练习说明:
1. 请改写这段 Python Web 服务示例，从“logger = logging.getLogger('myapp')”起，到“self.send_header('Content-type', 'application/json')”为止（首尾都算在内），并把其中的“HealthCheckHandler”换成“StatusHandler”。
2. 在这段 Python Web 服务示例里，日志文件写到哪个路径？

文档片段:
——————

2.1 示例应用:Python Web 服务

创建应用文件:/opt/myapp/app.py

python 复制代码
#!/usr/bin/env python3
"""
自定义 Python Web 应用示例
用于演示 systemd 服务管理
"""

import http.server
import socketserver
import logging
import sys
import os
import signal
import time
from datetime import datetime

# 配置日志
logging.basicConfig(
    level=logging.INFO,
    format='%(asctime)s - %(name)s - %(levelname)s - %(message)s',
    handlers=[
        logging.FileHandler('/var/log/myapp/app.log'),
        logging.StreamHandler(sys.stdout)
    ]
)
logger = logging.getLogger('myapp')

class HealthCheckHandler(http.server.SimpleHTTPRequestHandler):
    """健康检查处理器"""
    
    def do_GET(self):
        if self.path == '/health':
            self.send_response(200)
            self.send_header('Content-type', 'application/json')
            self.end_headers()
            response = {
                'status': 'healthy',
                'timestamp': datetime.now().isoformat(),
                'pid': os.getpid(),
                'uptime': time.time() - start_time
            }
            self.wfile.write(str(response).encode())
        elif self.path == '/metrics':
            self.send_response(200)
            self.send_header('Content-type', 'text/plain')
            self.end_headers()

——————

原始数据:
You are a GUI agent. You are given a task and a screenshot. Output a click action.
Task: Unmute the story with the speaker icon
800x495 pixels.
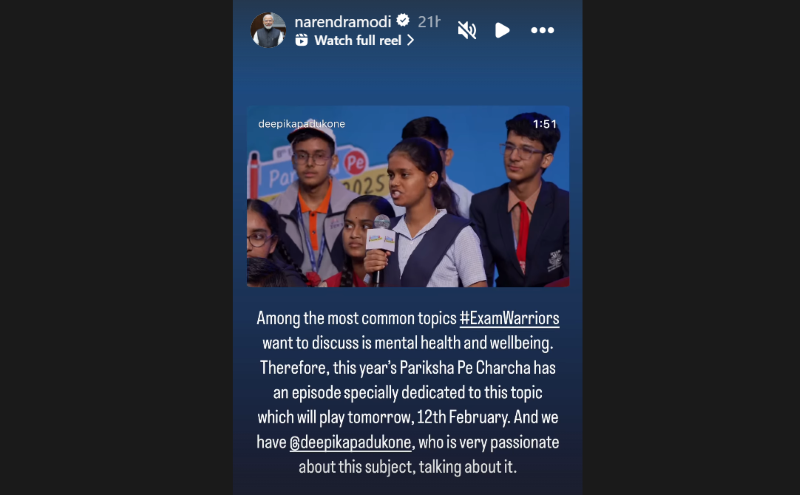[x=466, y=30]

——————

练习答案:
1.
logger = logging.getLogger('myapp')

class StatusHandler(http.server.SimpleHTTPRequestHandler):
    """健康检查处理器"""
    
    def do_GET(self):
        if self.path == '/health':
            self.send_response(200)
            self.send_header('Content-type', 'application/json')

2. /var/log/myapp/app.log